All the hard work and effort of the dampening, should pay dividens after the audio equipment is installed and tuned, either sitting still or driving.


----------



## trunks9_us (Oct 25, 2007)

Minor update... Haven't had time to do to much lately due to school & work. Only things I have done is retuned my dc1100.1 amp and found more rattle spots in the front of the car. About 5 - 6 to be exact. Trunks lid makes noise still as well as sat ant. While I am working on a sql system I am also trying to make this car rattle free on the outside. It is getting much harder every time I eliminate one more seem to pop up. I have one in the side mirror. Still trying to figure out how I am going to get that one.

Anyways hope to have A-Pillars done soon to show pics. I will be ordering A new microphone soon as well.


----------



## funkalicious (Oct 8, 2007)

I see a booming business venture in your future in automotive sound deadening! Seriously.


----------



## trunks9_us (Oct 25, 2007)

I recently put my Zapco Dc1100.1 up for sale but someone offered me a trade for a Zapco 9.0 (4 ohm version) which is exactly what I need. I could not refuse such a good deal so I traded up.
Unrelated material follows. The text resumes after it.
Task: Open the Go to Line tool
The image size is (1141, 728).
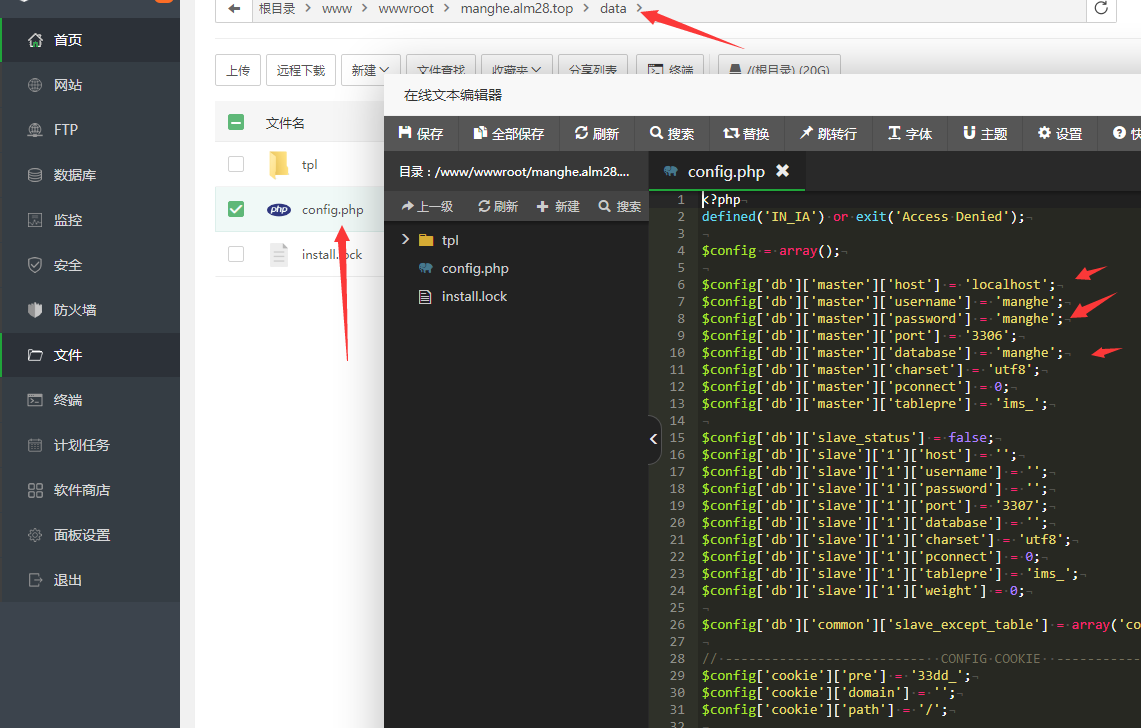Action: [x=827, y=133]
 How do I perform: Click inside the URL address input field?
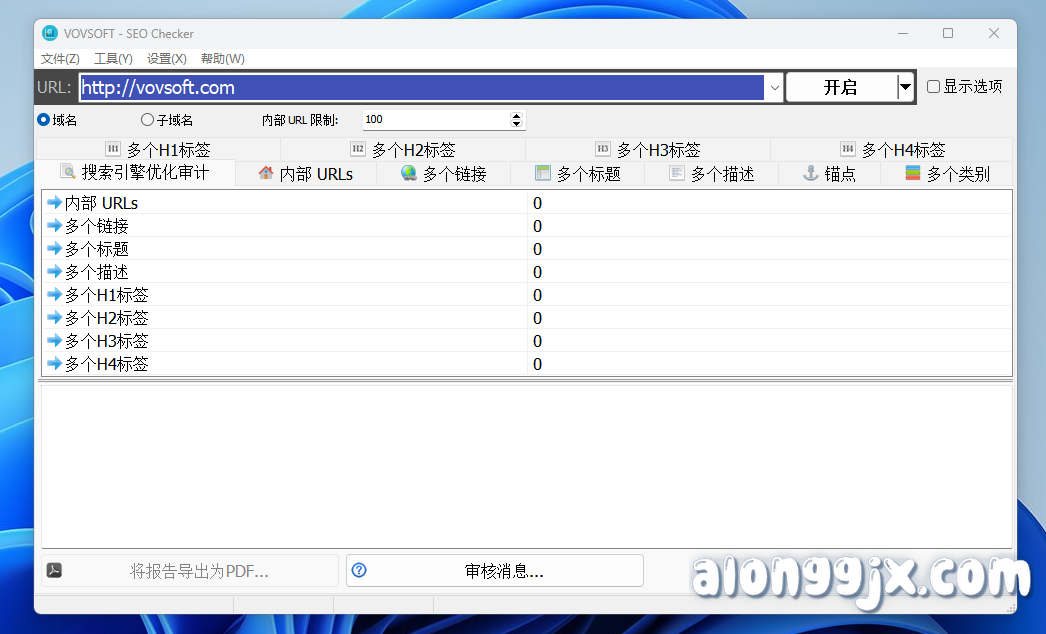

Here is the amp it is not in the best cosmetic condition but I really don't care since I am running a stealth install anyways. Still waiting on those A-Pillars to come back.


----------



## trunks9_us (Oct 25, 2007)

Here's some pics of my current A-Pillars at work.


----------



## Low_e_Red (Aug 23, 2008)

You do know Dyn sells spk/tweet rings for the Esotar2's right?


----------



## trunks9_us (Oct 25, 2007)

Low_e_Red said:


> You do know Dyn sells spk/tweet rings for the Esotar2's right?


Yes I knew they sold them for the mids but not the tweeters since they dont post any pics or say anything to me about it.

I also like having my own special ones for creativity.

A-pillars were painted today and should be done tomorrow. Then I am onto my next few things to buy....


----------



## stickler (Jan 31, 2009)

This is an awesome build thread.
Thanks for posting up so many pics!


----------



## Niebur3 (Jul 11, 2008)

Very nice gear. With all your dedication to the deadening, you may consider looking into the sq part. Having the speaker in the door playing midrange/midbass and the tweeter in the pillar you will get phasing issues and while it may sound great to you, judges will eat it up if you decide to compete. The only way you can get away with that is to put a smaller midrange in the pillar also or if the speakers in the doors can play up to 6000hz or so. I know Scott Buwalda (founder of Hybrid Audio Technologies) has extensive posts about this topic. Just something to consider! Oh...and I will pray for you that your spray foam doesn't come back to haunt you when the temps rise!


----------



## trunks9_us (Oct 25, 2007)

Niebur3 said:


> Very nice gear. With all your dedication to the deadening, you may consider looking into the sq part. Having the speaker in the door playing midrange/midbass and the tweeter in the pillar you will get phasing issues and while it may sound great to you, judges will eat it up if you decide to compete. The only way you can get away with that is to put a smaller midrange in the pillar also or if the speakers in the doors can play up to 6000hz or so. I know Scott Buwalda (founder of Hybrid Audio Technologies) has extensive posts about this topic. Just something to consider! Oh...and I will pray for you that your spray foam doesn't come back to haunt you when the temps rise!


Could you direct me a link about him talking about this stuff? 

I might have some phasing issues but I would like to complete my door install then go from there to see all how it works out then I will go and correct what is to be needed. I really appreciate the input & I hope to see a link about him explain these things.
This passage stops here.